Levy traces Claude Code’s development to early 2024, when Boris Cherny left a remote engineering role at Instagram in rural Japan to join Anthropic. An engineer named Adam Wolff showed Cherny the company’s “very primitive” coding automation. Cherny used it to submit a pull request. “It wasn’t a good PR,” Wolff told Levy. But the attempt proved that better pull requests, and eventually higher-level coding tasks, were possible.

The team shipped a preview in February 2025, launched in May, and then released Opus 4.5 in November. That release introduced longer runtimes, better problem-solving, and subagent orchestration. Anthropic’s own internal benchmark claimed Opus 4.5 “scored higher than any human candidate ever” on the company’s engineering hiring exam.

The second timeline belongs to Peter Steinberger. After selling his company shares in 2021, Steinberger spent four years in what he described in a blog post as “hunting hedonic pleasures.” He discovered Claude Code’s beta in April 2025. By November, frustrated that the tool required terminal monitoring, he built a prototype agent accessible via phone, using OpenAI’s Codex. “I just prompted it into existence,” he told Levy. He released it as open source under the name Clawd (later renamed OpenClaw at Anthropic’s request) in late November 2025. It hit 100,000 GitHub stars in under two weeks. As of early May, it stood at 366,000.

The Productivity Claims

Levy’s reporting surfaces specific numbers from named executives. Garry Tan, Y Combinator’s CEO, told Levy he was coding at roughly 4 million lines per year with Claude Code, approximately 90x his best output as an engineer in 2013. Weeks after the interview, Tan revised that estimate upward to 408x.

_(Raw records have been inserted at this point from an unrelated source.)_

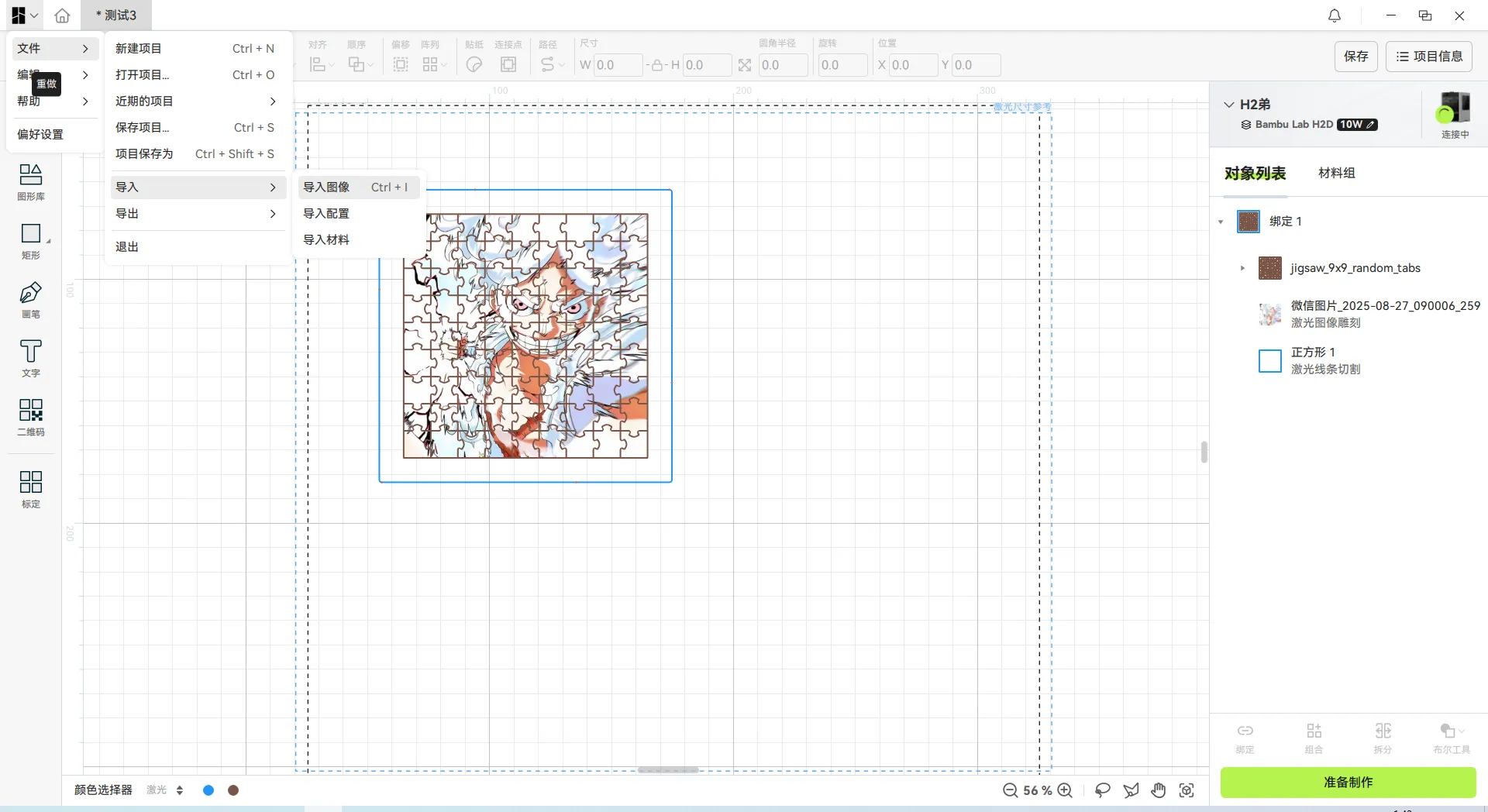Screen dimensions: 1488x812
Task: Switch to the 材料组 tab
Action: point(1337,173)
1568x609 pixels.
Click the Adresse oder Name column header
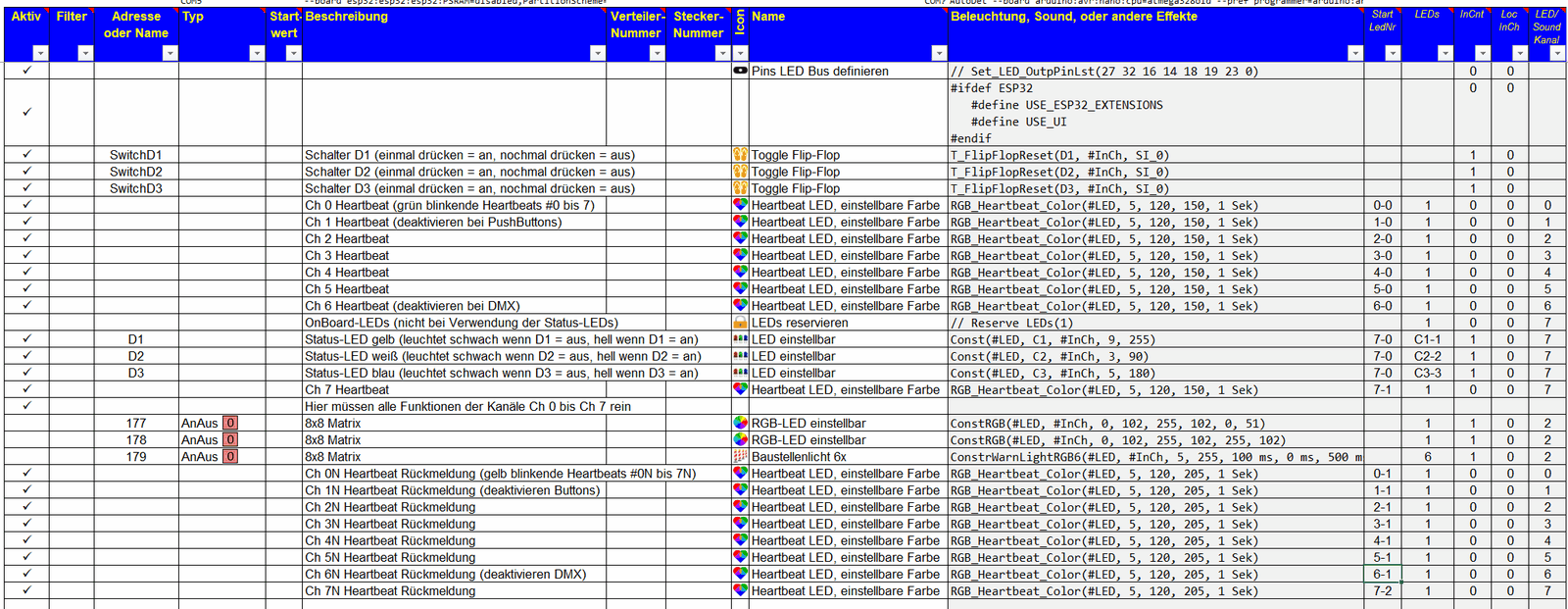(x=136, y=25)
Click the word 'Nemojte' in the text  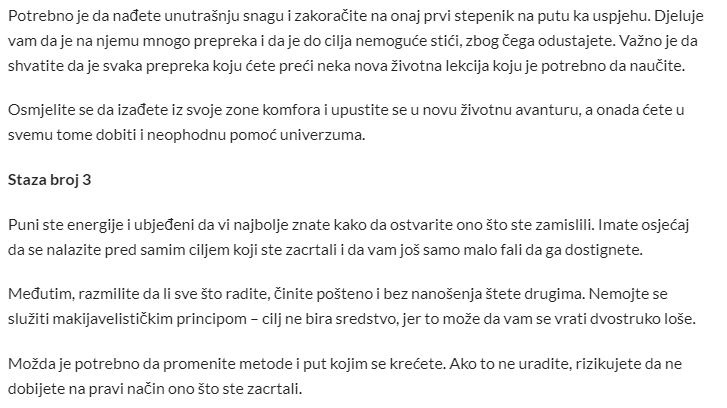616,294
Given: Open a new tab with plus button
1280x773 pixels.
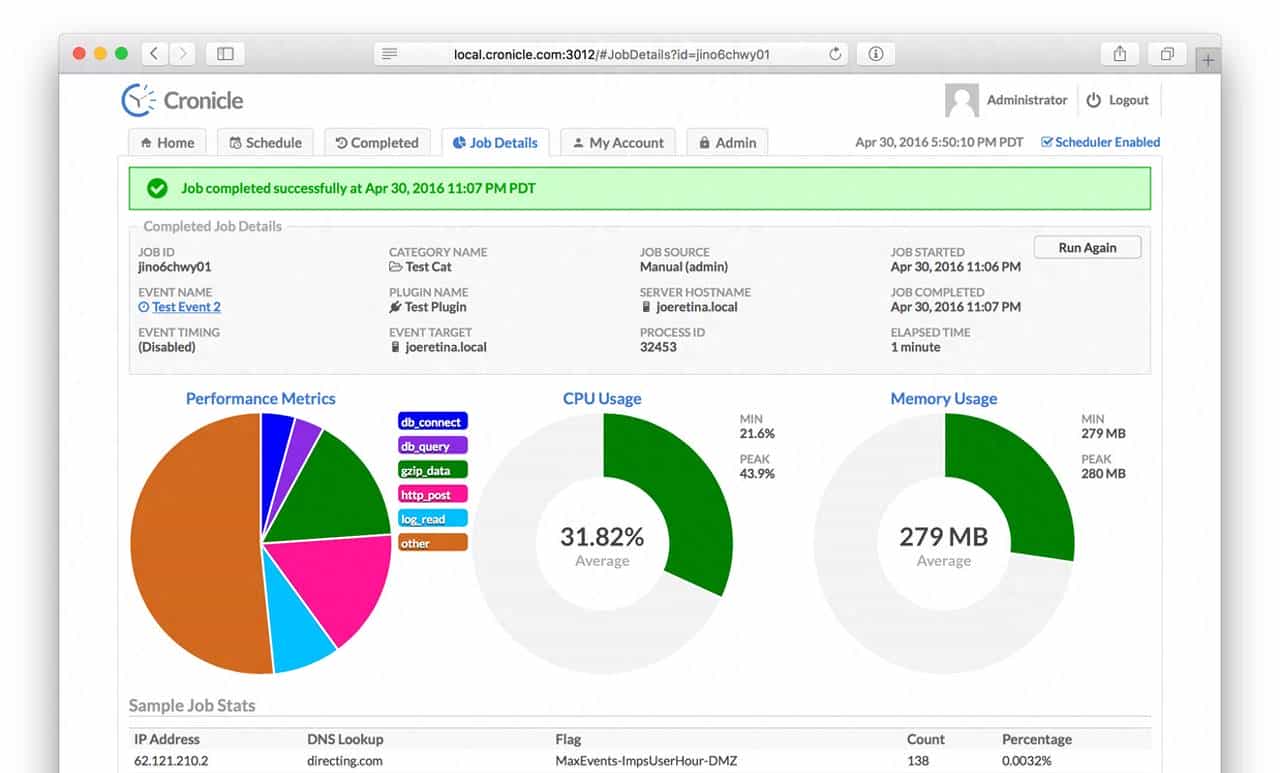Looking at the screenshot, I should pos(1208,60).
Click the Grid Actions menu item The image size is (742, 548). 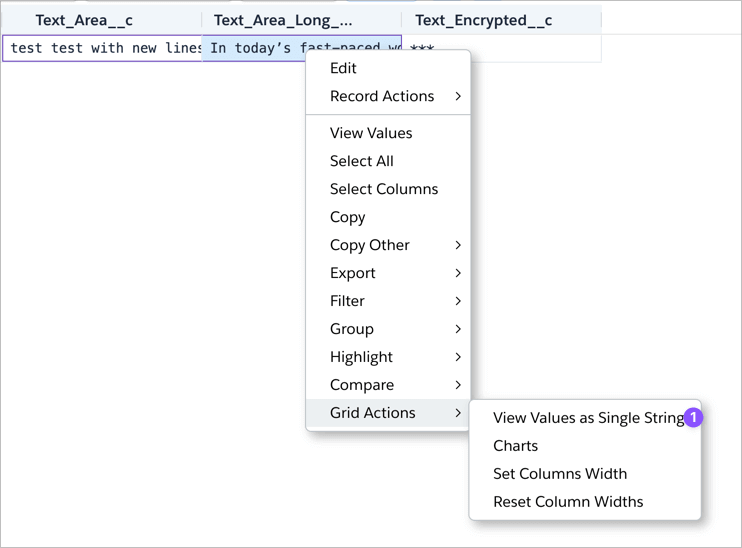pyautogui.click(x=373, y=413)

Ryan Petersen, CEO of Flexport, described spending less time on C-suite responsibilities and more time building with Claude Code. Levy observed that the global supply-chain crisis in the Strait of Hormuz seemed to Petersen “less a corporate emergency and more an unwelcome distraction from his sessions with Claude.”

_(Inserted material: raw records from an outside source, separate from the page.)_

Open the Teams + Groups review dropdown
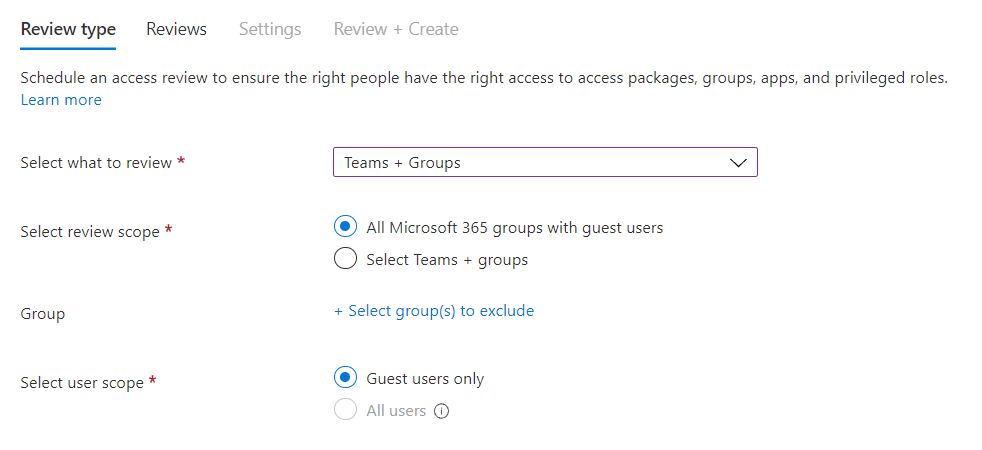 click(545, 162)
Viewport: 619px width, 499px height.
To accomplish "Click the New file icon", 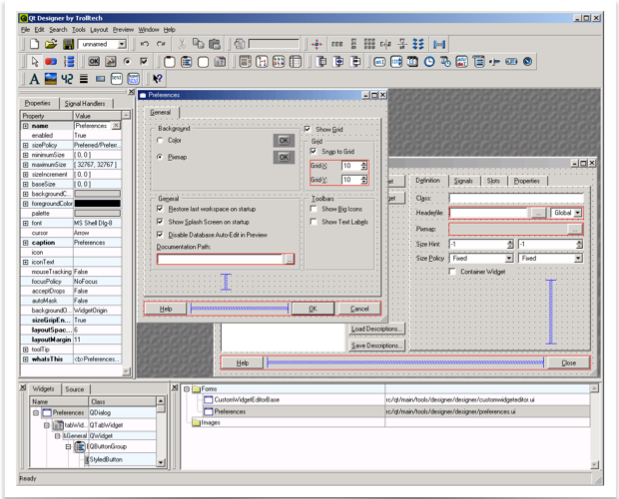I will (34, 44).
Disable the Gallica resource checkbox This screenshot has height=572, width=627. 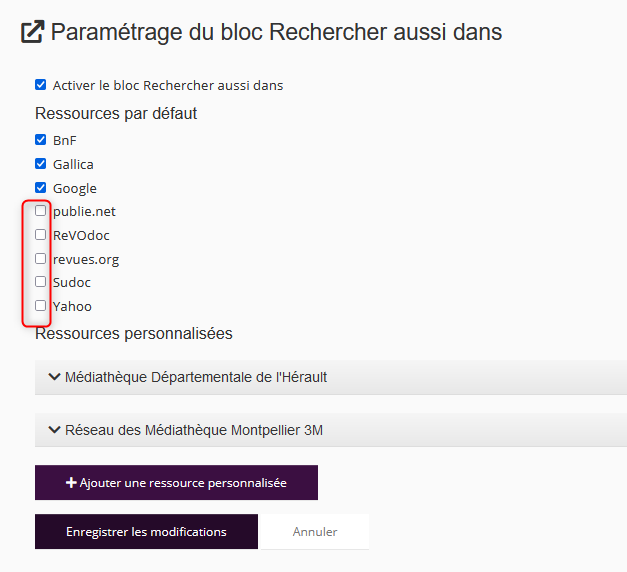pyautogui.click(x=41, y=164)
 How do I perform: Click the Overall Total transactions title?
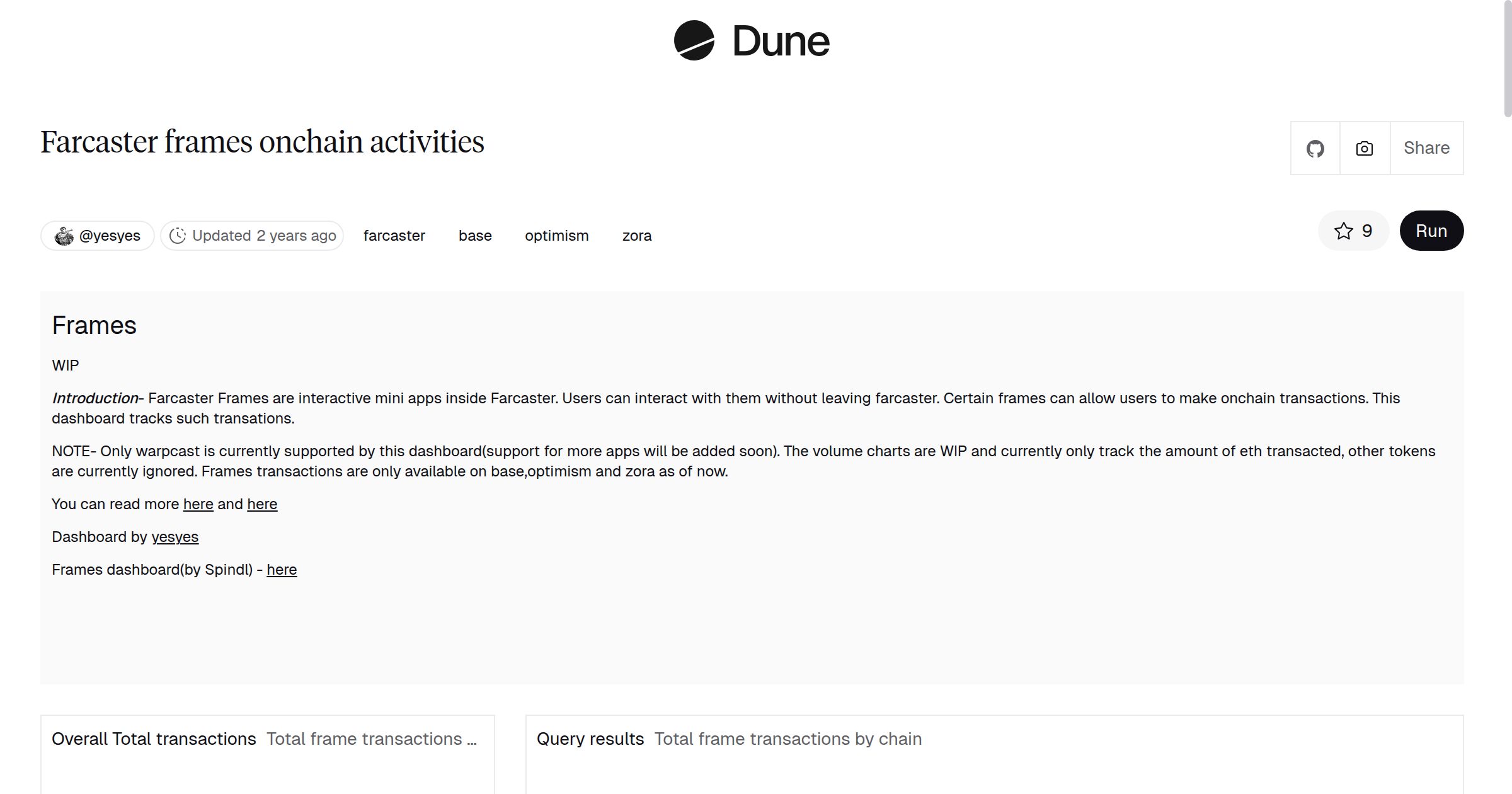[x=154, y=739]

Cherny himself reported running “dozens, sometimes hundreds, of agents running eight and 12 hours at a time” most nights, with some agents operating continuously for days to rewrite codebases or optimize code efficiency.

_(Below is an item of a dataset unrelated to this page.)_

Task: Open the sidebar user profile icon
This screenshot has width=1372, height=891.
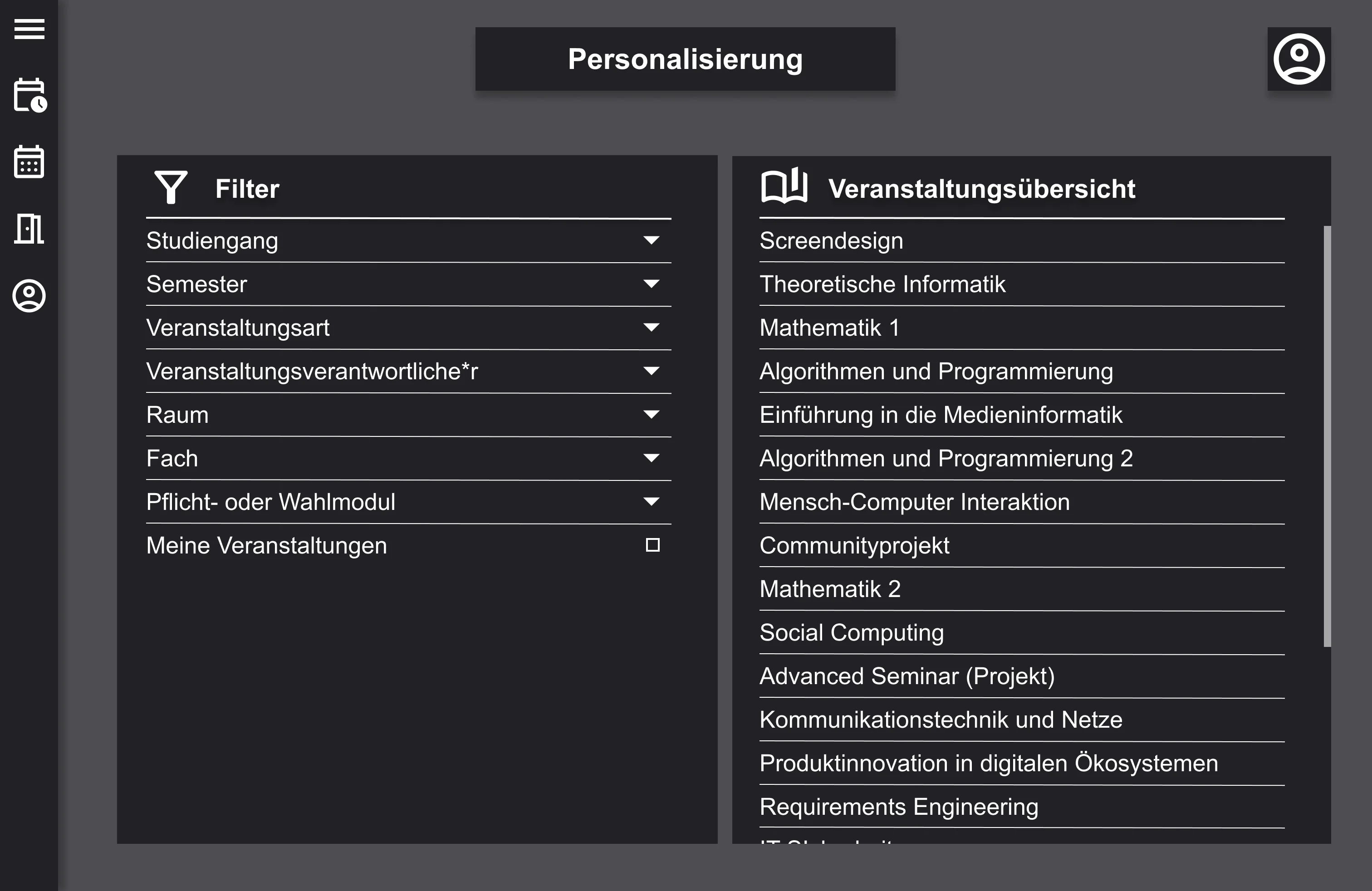Action: 29,296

The “Agent of Chaos” Paper

The piece doesn’t ignore the risk side. Levy cites a February paper by 20 AI researchers who tested OpenClaw and documented “unauthorized compliance with non-owners, disclosure of sensitive information, execution of destructive system-level actions.” He also reports that a Meta safety and security engineer made a “rookie mistake” in an OpenClaw project and watched her inbox begin deleting all her mail.

This is the same research that Chuck Russell analyzed on Medium in March, noting that “OpenClaw agents take actions appropriate to Mirsky’s L4, while operating with L2 levels of understanding.” The gap between capability and comprehension is the core safety problem the paper identifies.

The Foundation Play

The piece also documents how Dave Morin, former Facebook executive and current VC, installed OpenClaw in December 2025 and immediately began a collaboration with Steinberger. “You’ve uncovered the Linux of AI, and it’s going to be 6-billion-people scale,” Morin told Steinberger in a January DM. Together they co-founded the OpenClaw Foundation, positioning the project as an open-source exemplar of beneficial AI.

What the Piece Actually Accomplishes

Most agent coverage to date has been either product reviews or policy commentary. Levy’s feature is the first major longform piece to treat agent adoption as a psychological phenomenon. The recurring framing is addiction: “Claudeholic,” “Claude Code Anonymous,” Steinberger’s insomnia, Petersen neglecting his supply chain, Cherny running agents through the night. Thomas Reardon, former Microsoft and Meta executive, tells Levy this is “the most underrated, massive release I’ve experienced in technology.” Marc Andreessen, on a recent podcast, said the quiet part: “It’s almost inevitable that this is the way people are going to use computers.”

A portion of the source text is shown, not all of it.